To create a fully functional HS-14 or HS-15 ICBM North Korea would need more than a dozen test launches to ensure the missing technologies were now present and working. The missing techs are the more difficult ones that require more engineering and scientific resources than the basic multi-stage rocket. Nothing as exciting as rockets blasting off when it comes to reentry vehicle and its contents. Until North Korea succeeds in that last endeavor and conducts multiple tests that obviously work will there be any hope of a serious threat. But then comes yet another challenge.The article points out that the HS-14/15 are liquid-fueled missiles akin to the American Atlas, a weapon that went out of service fifty years ago.
Even with a reliable Hwasong-14 or 15 ICBM North Korea would need more than a dozen of them, launched simultaneously, to have any chance of getting past the existing American GBI (Ground Based Interceptor) anti-missile missiles based in Alaska.
In essence, NK is running a con on everyone in the region, as they have before.
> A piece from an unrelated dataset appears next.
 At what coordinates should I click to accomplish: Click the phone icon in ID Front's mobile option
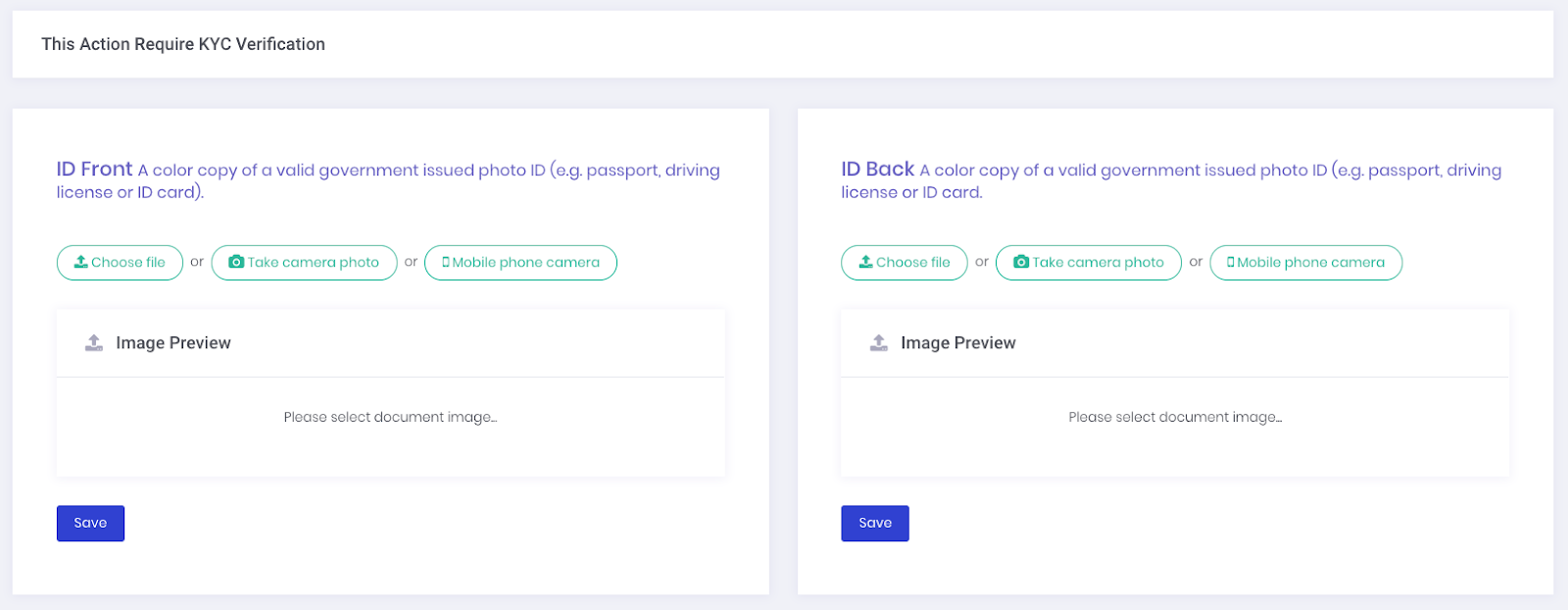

But this time, it shows signs of not working.
7 comments:
There is a reason they call very difficult things "rocket science".
-Doug in Oakland
This suits the Russians and Chinese in that order. The HW15 is a Titan II analog without a powered third stage (keeps them street legal). Solid rocket motors are up next. This is the guy running the flight test program: http://www.mirror.co.uk/news/politics/revealed-middle-aged-rocket-scientist-11116099
Food prices are stable. https://www.38north.org/2017/11/bksilberstein111417/
They have their views on the missile deal: https://www.38north.org/2017/11/bksilberstein111417/
The WW2 V2 rocket didn't have a reentry problem. So what exactly IS the problem?
The V-2 was a long-range missile by the standards of its day. Not now. ICBMs reach orbital velocities, so the warhead has to withstand the reentry of a descending satellite.
Also, there are guidance issues. V-2s had no terminal guidance. That doesn't work with an ICBM.
“Vonce the Rocket goes up
Who cares where it comes down?
That’s not my department.”
Says Werner Von Braun.
Actually got to talk to him as part of a high school group, via speakerphone, back in the late 70s.
While the ICBM threat is mostly overblown, the miniaturized warhead issue is not. The Soviets loved them some suitcase bombs, and the NORK’s would love some too. Something nice and portable, and thus capable of being screened from easy detection by a small enclosure.
As we’ve seen in Australia this month, there are NK loyalists out there, Lets say the SS Minnow is steaming from Indonesia to South Korea with bananas. Then it loads electronics for return to Indonesia, and after leaving South Koreans waters is met by a small North Korean fishing vessel who loads a suitcase device or two. When the SS Minnow transits the busy shipping lanes near Indonesia, it transfers the device(s) to ship(s) bound for various locations. After a few trips, the NORKs have small devices, in the .1 to 2 kiloton range, in a number of strategic locations. The Soviets had such devices with estimated effective lifespans of 30 years in the 80’s.
Now you have the NORKs able to say, through quiet channels, you attack us, we have a surprise(s) for you. The fireball radius for such a device is small, but a simple radioactive casing modification would massively increase the threat. Thus, we have a new version of MAD, with the NORKs gaining security by threatening a small, undefined group of world citizens. The final question would be, do we believe them, or do we risk disbelieving them?
Dark Angel,
My dad worked with some of the guys brought over from Operation Paperclip back in the mid `50s on the Jupiter missile project, when they were first sketching out the ideas for a rocket that became the Saturn series.
Years later, when asked about what he had thought about the Germans, Dad said that he thought they were suffering from advanced cases of brain damage.